ACE -- An Anomaly Contribution Explainer for Cyber-Security Applications
This work addresses the need for interpretability in cybersecurity anomaly detection for analysts, though it is incremental as it builds on existing explanation methods.
The authors tackled the problem of explaining security anomaly detection models by introducing ACE and ACE-KL, which use a regression framework to identify features contributing to anomalies, and demonstrated their effectiveness on synthetic and real datasets, including CERT insider threat and Android malware, with results showing correct feature identification in synthetic data and practical insights like uncovering network scanning activity.
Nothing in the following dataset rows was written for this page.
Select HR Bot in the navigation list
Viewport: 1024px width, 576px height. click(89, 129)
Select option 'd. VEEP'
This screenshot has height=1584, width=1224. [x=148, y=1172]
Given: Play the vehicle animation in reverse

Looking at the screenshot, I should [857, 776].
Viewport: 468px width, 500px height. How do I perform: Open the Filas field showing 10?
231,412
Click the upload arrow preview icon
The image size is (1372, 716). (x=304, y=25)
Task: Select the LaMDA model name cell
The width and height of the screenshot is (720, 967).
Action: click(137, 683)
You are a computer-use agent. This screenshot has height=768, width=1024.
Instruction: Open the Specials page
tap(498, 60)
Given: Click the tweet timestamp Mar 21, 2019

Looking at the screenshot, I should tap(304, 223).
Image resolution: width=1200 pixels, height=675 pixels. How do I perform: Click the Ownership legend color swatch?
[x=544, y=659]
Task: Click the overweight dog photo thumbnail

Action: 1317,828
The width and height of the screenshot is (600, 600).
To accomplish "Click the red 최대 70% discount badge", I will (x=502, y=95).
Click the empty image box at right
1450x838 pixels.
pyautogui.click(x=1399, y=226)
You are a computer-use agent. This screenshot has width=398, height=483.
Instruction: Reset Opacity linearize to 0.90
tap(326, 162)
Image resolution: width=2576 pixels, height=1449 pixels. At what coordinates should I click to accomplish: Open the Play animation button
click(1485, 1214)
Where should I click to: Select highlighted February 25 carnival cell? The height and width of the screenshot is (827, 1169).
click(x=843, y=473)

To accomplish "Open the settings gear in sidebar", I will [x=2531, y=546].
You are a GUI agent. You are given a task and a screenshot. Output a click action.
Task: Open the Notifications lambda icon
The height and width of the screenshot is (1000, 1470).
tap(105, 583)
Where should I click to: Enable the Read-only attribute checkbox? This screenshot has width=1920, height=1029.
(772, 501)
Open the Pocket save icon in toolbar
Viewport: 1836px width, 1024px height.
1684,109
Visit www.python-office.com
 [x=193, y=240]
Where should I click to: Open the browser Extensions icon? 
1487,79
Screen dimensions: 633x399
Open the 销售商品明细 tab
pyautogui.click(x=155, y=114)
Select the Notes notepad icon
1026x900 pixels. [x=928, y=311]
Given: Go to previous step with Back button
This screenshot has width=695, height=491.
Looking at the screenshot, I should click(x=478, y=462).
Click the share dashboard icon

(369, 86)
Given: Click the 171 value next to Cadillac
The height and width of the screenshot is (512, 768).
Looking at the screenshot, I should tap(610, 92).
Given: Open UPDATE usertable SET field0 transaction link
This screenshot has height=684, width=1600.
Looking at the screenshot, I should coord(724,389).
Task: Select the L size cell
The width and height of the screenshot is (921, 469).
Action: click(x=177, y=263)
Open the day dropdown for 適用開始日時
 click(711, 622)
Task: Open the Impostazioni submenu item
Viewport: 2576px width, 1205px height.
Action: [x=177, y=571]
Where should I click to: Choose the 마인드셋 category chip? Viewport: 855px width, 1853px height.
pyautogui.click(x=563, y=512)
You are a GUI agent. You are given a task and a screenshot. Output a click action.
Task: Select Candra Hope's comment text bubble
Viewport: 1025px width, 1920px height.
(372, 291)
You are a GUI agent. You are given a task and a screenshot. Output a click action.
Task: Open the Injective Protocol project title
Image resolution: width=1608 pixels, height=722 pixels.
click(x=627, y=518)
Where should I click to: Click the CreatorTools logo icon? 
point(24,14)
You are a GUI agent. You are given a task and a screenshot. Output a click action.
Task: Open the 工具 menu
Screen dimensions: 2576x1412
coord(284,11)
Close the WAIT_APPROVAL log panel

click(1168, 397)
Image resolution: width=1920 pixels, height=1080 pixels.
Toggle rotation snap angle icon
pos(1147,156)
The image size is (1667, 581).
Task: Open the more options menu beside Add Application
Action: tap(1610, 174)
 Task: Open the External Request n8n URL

In this paper, we introduce Anomaly Contribution Explainer or ACE, a tool to explain security anomaly detection models in terms of the model features through a regression framework, and its variant, ACE-KL, which highlights the important anomaly contributors. ACE and ACE-KL provide insights in diagnosing which attributes significantly contribute to an anomaly by building a specialized linear model to locally approximate the anomaly score that a black-box model generates. We conducted experiments with these anomaly detection models to detect security anomalies on both synthetic data and real data. In particular, we evaluate performance on three public data sets: CERT insider threat, netflow logs, and Android malware. The experimental results are encouraging: our methods consistently identify the correct contributing feature in the synthetic data where ground truth is available; similarly, for real data sets, our methods point a security analyst in the direction of the underlying causes of an anomaly, including in one case leading to the discovery of previously overlooked network scanning activity. We have made our source code publicly available.